» **Work instructions**
Every line in the records below between the one holding "The width and height of the screenshot is (1167, 428)." and the one holding "Open help with", inclusive, is to be set down exactly; all other lines are to be left out.

» **Task data**
╭──
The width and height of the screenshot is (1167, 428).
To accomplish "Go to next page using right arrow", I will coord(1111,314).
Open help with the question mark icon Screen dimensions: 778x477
╰──
╭──
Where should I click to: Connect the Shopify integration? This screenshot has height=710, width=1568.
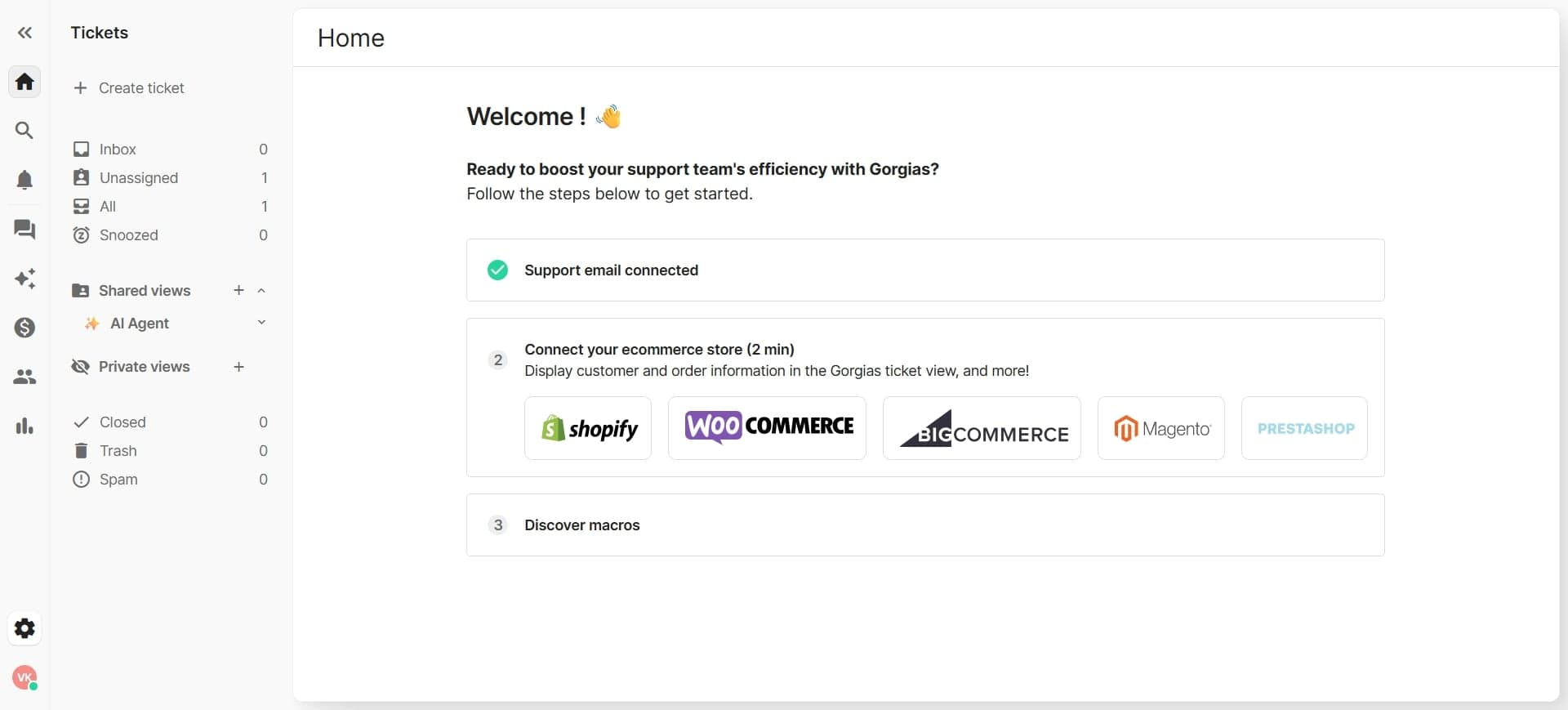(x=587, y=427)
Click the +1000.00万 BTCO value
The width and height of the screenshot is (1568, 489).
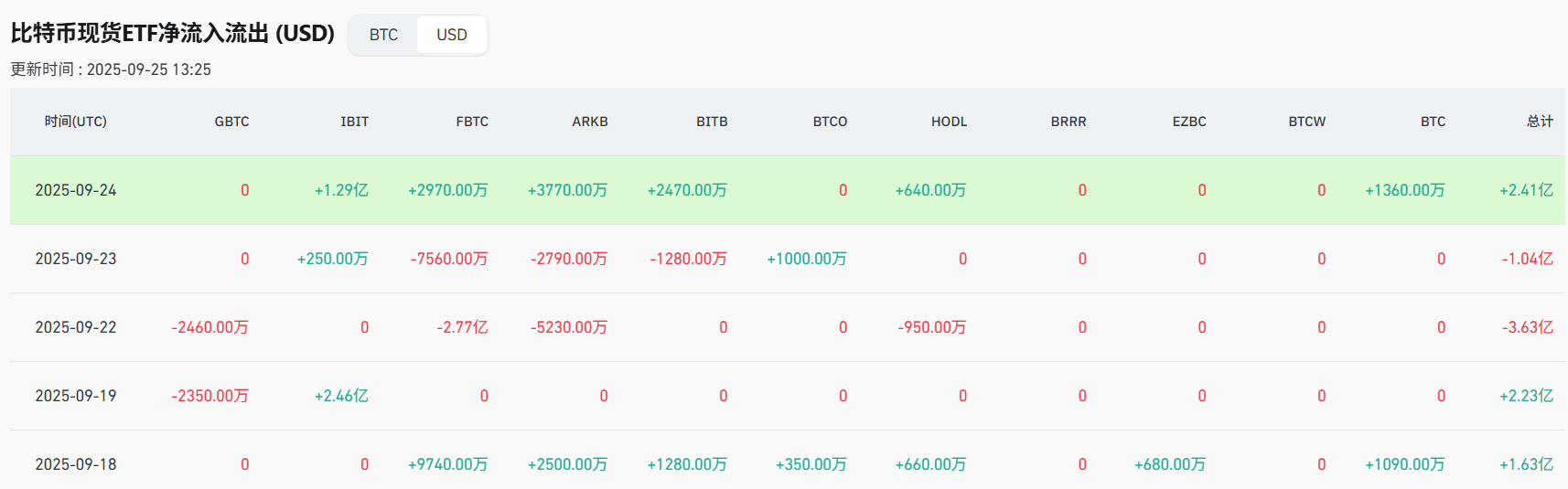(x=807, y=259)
╰──
╭──
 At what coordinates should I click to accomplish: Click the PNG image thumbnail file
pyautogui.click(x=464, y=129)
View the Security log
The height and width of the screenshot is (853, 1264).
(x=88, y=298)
╰──
» **Reply**
The width and height of the screenshot is (1167, 428).
To accomplish "Go to next page using right arrow", I will coord(1111,314).
Open help with the question mark icon Screen dimensions: 778x477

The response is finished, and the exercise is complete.